::: Selected extract

The pioneering study, led by Dr. Doron Yehoshua Ashkenazi of Tel Aviv University and the Israel Oceanographic and Limnological Research Institute (IOLR), was conducted under the supervision of Prof. Avigdor Abelson from TAU’s School of Zoology and Prof. Álvaro Israel from IOLR Haifa, in collaboration with Dr. Eitan Salomon of the National Center for Mariculture in Eilat.
Additional contributors included Prof. Félix L. Figueroa and Dr. Julia Vega of the University of Málaga, Spain, Guy Paz, head of the laboratory at IOLR, and Dr. Shoshana Ben-Valid. The study was published in Marine Drugs.

Over several years, the researchers collected nearly 400 specimens, identifying 55 seaweed species—predominantly red, alongside brown and green seaweeds. In contrast to earlier reports suggesting two annual peaks in seaweed productivity, this study indicates a single productive period in springtime, strongly suggesting an ecosystem shift likely driven by global warming.

::::::
::: Excerpted data

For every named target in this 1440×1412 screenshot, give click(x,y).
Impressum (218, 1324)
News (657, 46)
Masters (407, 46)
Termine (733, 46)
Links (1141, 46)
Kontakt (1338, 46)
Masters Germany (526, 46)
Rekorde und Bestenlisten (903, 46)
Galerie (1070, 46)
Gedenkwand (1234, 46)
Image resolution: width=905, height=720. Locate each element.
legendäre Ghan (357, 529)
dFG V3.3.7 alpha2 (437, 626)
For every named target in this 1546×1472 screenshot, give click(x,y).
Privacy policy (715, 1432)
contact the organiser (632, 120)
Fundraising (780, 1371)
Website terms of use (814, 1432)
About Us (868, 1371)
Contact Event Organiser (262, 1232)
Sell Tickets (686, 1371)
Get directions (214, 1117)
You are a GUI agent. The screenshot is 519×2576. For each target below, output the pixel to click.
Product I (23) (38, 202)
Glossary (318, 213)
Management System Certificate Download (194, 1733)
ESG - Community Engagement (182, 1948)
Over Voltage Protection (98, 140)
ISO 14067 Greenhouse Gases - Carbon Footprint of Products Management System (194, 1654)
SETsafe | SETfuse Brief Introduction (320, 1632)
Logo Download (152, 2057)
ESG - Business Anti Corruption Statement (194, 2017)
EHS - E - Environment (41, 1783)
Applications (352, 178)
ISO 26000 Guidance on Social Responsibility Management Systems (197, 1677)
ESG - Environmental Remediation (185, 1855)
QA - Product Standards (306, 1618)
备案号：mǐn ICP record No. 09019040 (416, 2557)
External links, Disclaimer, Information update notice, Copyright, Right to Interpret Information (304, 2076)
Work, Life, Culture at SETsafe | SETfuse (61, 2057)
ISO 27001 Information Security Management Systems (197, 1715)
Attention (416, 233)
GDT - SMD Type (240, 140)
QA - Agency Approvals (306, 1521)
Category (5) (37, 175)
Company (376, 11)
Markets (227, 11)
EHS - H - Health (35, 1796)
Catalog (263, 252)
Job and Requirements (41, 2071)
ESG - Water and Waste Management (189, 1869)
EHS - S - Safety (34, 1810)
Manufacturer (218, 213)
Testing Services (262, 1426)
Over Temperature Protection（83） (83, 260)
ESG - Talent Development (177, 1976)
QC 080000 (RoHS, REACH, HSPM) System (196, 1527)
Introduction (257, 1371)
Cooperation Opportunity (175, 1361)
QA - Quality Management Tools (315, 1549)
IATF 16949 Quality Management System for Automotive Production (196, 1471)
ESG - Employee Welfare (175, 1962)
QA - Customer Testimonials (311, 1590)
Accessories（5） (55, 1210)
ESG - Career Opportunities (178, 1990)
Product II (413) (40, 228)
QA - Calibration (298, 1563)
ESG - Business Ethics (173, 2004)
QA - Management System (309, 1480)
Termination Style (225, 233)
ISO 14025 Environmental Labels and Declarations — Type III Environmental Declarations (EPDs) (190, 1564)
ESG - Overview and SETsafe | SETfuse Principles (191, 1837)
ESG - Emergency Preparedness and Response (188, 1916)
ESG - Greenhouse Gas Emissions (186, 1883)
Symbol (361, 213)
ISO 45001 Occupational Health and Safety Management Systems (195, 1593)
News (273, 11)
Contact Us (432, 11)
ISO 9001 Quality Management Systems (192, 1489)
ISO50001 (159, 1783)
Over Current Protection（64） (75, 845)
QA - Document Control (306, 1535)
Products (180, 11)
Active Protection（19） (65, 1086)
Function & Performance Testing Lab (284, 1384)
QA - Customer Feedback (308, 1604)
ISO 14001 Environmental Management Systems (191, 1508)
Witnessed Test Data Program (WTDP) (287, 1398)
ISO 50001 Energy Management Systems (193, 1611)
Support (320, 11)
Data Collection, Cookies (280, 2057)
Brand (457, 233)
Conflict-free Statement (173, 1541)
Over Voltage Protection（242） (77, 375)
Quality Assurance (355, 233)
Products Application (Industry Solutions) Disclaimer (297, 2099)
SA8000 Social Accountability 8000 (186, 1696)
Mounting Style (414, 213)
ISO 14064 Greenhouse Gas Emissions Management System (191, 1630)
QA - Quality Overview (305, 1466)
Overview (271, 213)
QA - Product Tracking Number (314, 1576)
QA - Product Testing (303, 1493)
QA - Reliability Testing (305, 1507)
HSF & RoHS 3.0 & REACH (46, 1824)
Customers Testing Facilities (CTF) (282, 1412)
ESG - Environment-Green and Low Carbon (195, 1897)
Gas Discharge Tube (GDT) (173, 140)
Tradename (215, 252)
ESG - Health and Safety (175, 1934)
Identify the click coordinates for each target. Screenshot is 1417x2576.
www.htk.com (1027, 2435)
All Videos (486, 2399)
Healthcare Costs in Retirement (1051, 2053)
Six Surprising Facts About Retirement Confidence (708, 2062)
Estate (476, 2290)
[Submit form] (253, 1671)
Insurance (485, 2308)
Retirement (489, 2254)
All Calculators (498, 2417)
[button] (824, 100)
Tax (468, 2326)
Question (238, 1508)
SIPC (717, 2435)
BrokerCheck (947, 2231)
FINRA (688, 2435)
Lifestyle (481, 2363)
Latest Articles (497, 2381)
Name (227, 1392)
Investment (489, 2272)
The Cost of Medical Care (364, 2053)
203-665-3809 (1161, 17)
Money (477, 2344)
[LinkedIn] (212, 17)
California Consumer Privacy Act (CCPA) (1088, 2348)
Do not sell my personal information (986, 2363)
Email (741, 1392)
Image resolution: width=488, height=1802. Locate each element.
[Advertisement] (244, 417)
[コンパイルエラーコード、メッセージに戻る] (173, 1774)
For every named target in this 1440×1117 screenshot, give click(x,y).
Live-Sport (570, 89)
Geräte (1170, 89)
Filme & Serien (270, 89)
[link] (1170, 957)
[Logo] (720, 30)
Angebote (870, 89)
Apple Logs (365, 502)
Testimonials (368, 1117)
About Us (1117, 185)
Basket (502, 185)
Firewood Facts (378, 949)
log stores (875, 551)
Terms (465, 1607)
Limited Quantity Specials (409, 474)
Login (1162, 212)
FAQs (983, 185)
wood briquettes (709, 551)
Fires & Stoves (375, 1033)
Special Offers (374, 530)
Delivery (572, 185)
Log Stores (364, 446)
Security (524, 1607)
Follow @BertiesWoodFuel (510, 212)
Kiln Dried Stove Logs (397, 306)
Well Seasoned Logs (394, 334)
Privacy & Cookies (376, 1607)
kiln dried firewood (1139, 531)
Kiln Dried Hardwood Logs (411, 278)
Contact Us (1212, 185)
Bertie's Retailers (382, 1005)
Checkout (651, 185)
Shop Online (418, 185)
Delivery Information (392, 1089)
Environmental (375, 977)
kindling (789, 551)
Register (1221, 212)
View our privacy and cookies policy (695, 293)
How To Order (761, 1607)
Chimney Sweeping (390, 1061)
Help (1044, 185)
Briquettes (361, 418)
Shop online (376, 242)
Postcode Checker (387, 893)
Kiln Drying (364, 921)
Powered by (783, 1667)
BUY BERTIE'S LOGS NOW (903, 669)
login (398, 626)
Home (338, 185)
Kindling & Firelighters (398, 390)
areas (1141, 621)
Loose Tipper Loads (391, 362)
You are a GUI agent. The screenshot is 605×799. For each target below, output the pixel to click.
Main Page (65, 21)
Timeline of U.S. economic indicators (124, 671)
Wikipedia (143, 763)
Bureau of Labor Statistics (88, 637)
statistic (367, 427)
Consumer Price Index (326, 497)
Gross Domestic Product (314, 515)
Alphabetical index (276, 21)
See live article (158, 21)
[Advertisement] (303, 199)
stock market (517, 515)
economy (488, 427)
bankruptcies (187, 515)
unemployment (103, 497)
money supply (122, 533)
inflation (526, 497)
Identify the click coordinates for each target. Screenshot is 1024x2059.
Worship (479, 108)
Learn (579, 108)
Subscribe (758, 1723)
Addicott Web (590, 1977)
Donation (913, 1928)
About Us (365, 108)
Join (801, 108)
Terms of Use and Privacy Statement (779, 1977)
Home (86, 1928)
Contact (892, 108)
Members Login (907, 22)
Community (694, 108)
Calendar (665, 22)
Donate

::::::

Assigned task 1
Based on the seaweed study text, say whether each statement agrees with it. Answer yes or no for each, and quote the words of the text that decide it.
(a) The study appeared in the journal Marine Drugs.
(b) The researchers found two productive periods in seaweed each year.
(c) Most of the seaweed species identified were green.
Assigned task 2
Answer these questions from the seaweed study text.
(a) Which university are Prof. Félix L. Figueroa and Dr. Julia Vega from?
(b) About how many specimens did the researchers collect?
(c) With which institution is Dr. Eitan Salomon affiliated?
Assigned task 3
List every person named in the seaweed study text.

Task response 1
(a) Yes: "The study was published in Marine Drugs."
(b) No: "this study indicates a single productive period in springtime"
(c) No: "predominantly red, alongside brown and green seaweeds"

Task response 2
(a) The University of Málaga, Spain
(b) Nearly 400
(c) The National Center for Mariculture in Eilat

Task response 3
Dr. Doron Yehoshua Ashkenazi
Prof. Avigdor Abelson
Prof. Álvaro Israel
Dr. Eitan Salomon
Prof. Félix L. Figueroa
Dr. Julia Vega
Guy Paz
Dr. Shoshana Ben-Valid